PR description says trigger tests include cross-skill shouldNotTrigger checks in both directions between cost-query, cost-forecast, and cost-optimization. These new trigger tests cover negative prompts for forecast/optimization, but the existing azure-cost-optimization trigger tests don’t include reciprocal negative prompts for cost-query/cost-forecast routing. Either update the PR description to match what’s implemented, or add the missing reciprocal shouldNotTrigger prompts to the azure-cost-optimization trigger tests to complete the ↔ coverage.
|
@taylorak With the two new skills, the total char count of skill exceeds the char count budget of Copilot CLI. @saikoumudi Could you help consolidate the new content with the existing azure-cost-optimization skill?
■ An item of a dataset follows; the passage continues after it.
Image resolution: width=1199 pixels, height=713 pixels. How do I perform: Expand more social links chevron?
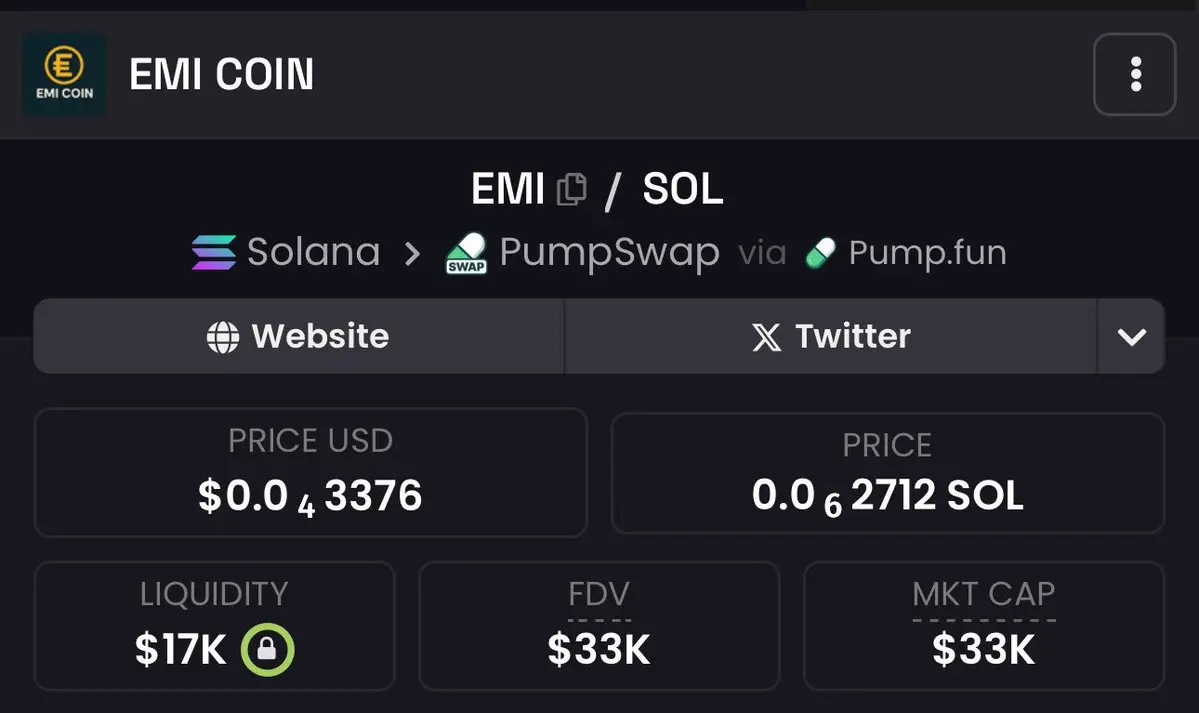(x=1131, y=337)
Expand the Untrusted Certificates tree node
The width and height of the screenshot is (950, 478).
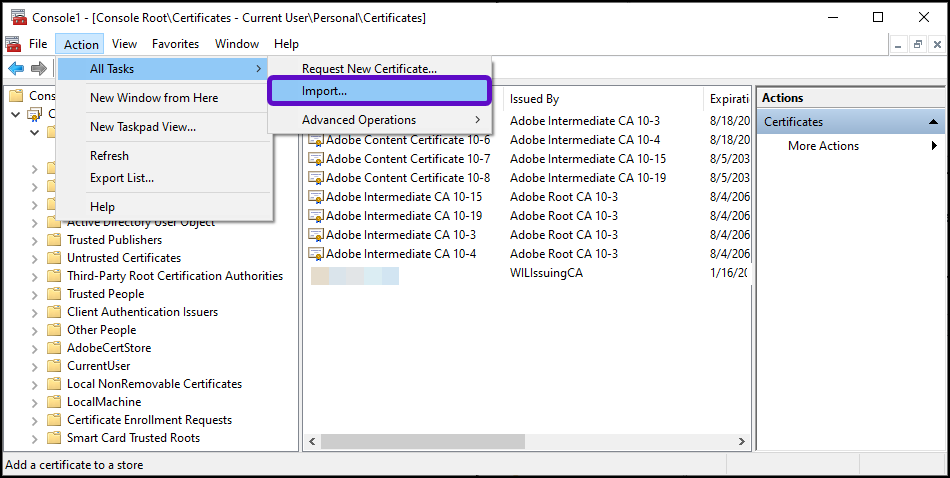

Maybe rebrand the azure-cost-optimization skill to cover a broader range of cost related capabilities. |
|
@JasonYeMSFT can you explain in more detail how to get around the char count budget? and what the char count budget is for? |
|
@taylorak The skill description char count is computed by putting the "description" section of each skill's SKILL.md together and count how many characters are there after formatting. https://github.com/microsoft/GitHub-Copilot-for-Azure/blob/main/scripts/src/copilot-cli-char-budget.ts The best way to mitigate the limitation is to reuse existing skills. If a new skill has to be added, it should try to make the description as concise as possible. |
|
@JasonYeMSFT what is stopping us from increasing the limit when adding new skills? The existing skills are already very close to the limit. It leaves almost nothing for new skills. Is the plan to keep only the existing set of skills and not expand much more? |
|
@taylorak The plan is to making sure skill descriptions of existing skills fit within the budget. If no existing skill can be reused as is, we accept rebranding conslidating new content with existing skills via rebranding. For example, the existing azure-cost-optimization skill may be rebranded to azure-cost which covers both what azure-cost-optimization has and what you are going to add. This would allow it to support more scenarios without introducing significantly more chars in skill descriptions. |
|
makes sense @JasonYeMSFT. Thank you for the explanation. So, the goal would be to reduce the description size by combining the skills for querying for historical costs, forecasting future costs, and doing cost optimization into a single azure cost skill. You said @saikoumudi is the contact for cost optimization and she can help me merge the skills? There's also a limit on the size of the skill itself right? so combining might cause issues with that? |
|
@taylorak @saikoumudi is the author for the existing azure-cost-optimization skill. She can help you consolidate the content to make sure the new skill covers both old and new capabilities. Unlike skill description, there is no hard limit for size of skill content. Although having too much content for a skill in the same context window will hurt the agent performance, it's hard to tell where the tipping point is. It's more of a recommendation than a requirement to make the skill content concise. On the other hand, if the skill description exceeds the budget, the agent will truncate some skill, making it not presented to the LLM and cause the skill to not work at all. |
Introduces two new skills for Azure Cost Management:
azure-cost-query
Guides the agent through querying historical Azure cost data via the Cost Management Query API. Supports breakdowns by service, resource, location, tag, and other
dimensions across subscriptions, resource groups, and billing accounts.
azure-cost-forecast
Guides the agent through constructing and executing Azure Cost Management Forecast API requests to project future spending, with built-in time-period guardrails and
training-data validation.
What's included
false positives
Cross-skill design
Both descriptions include WHEN: and DO NOT USE FOR: clauses to help the agent route between the three cost skills (query, forecast, optimization). Trigger tests
include negative prompts from sibling skills to validate correct routing.